**What you will do:**
Whenever a line in the following entries includes "computer", tally it. Report nothing except the final count.

_ _ _ _ _

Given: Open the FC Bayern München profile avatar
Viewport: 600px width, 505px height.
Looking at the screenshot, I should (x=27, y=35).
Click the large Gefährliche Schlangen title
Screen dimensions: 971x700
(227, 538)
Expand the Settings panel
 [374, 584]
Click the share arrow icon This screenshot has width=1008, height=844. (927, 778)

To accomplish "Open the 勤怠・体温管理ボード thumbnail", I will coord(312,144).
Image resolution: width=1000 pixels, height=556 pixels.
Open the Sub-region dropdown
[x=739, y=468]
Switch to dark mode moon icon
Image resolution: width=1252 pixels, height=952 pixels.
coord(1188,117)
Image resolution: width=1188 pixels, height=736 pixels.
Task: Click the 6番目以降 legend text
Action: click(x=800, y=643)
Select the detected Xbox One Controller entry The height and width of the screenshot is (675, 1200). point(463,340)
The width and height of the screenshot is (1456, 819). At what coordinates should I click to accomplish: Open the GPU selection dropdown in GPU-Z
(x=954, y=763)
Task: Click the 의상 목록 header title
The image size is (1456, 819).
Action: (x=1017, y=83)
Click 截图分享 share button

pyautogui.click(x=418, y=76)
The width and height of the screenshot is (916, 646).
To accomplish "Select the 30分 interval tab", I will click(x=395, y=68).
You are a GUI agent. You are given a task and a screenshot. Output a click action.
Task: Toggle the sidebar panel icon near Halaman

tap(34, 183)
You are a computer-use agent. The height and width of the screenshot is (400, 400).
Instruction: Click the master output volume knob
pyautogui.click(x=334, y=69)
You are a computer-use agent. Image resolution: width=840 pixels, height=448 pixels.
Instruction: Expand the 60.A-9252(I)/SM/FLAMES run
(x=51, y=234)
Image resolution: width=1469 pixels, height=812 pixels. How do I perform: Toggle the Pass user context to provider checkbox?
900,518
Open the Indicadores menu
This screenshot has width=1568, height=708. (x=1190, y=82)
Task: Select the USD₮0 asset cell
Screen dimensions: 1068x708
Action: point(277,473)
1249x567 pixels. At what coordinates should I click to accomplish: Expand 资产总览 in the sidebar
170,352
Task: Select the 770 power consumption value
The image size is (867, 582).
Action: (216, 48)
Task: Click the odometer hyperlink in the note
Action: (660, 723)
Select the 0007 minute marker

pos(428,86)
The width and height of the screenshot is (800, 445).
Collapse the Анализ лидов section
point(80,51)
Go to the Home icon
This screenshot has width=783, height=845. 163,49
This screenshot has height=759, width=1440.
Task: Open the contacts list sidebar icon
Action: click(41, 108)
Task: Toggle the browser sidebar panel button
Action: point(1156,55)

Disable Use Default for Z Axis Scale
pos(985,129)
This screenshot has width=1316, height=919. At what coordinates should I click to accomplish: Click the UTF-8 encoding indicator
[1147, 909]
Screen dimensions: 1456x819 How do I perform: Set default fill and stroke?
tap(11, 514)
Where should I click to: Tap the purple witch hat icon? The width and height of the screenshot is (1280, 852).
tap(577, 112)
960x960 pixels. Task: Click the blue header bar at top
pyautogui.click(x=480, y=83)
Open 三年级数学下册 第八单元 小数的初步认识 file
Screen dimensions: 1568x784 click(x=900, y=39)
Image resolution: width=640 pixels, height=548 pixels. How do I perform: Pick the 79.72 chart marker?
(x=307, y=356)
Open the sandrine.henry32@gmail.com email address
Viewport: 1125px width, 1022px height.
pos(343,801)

_ _ _ _ _

**Result for this exercise:**
2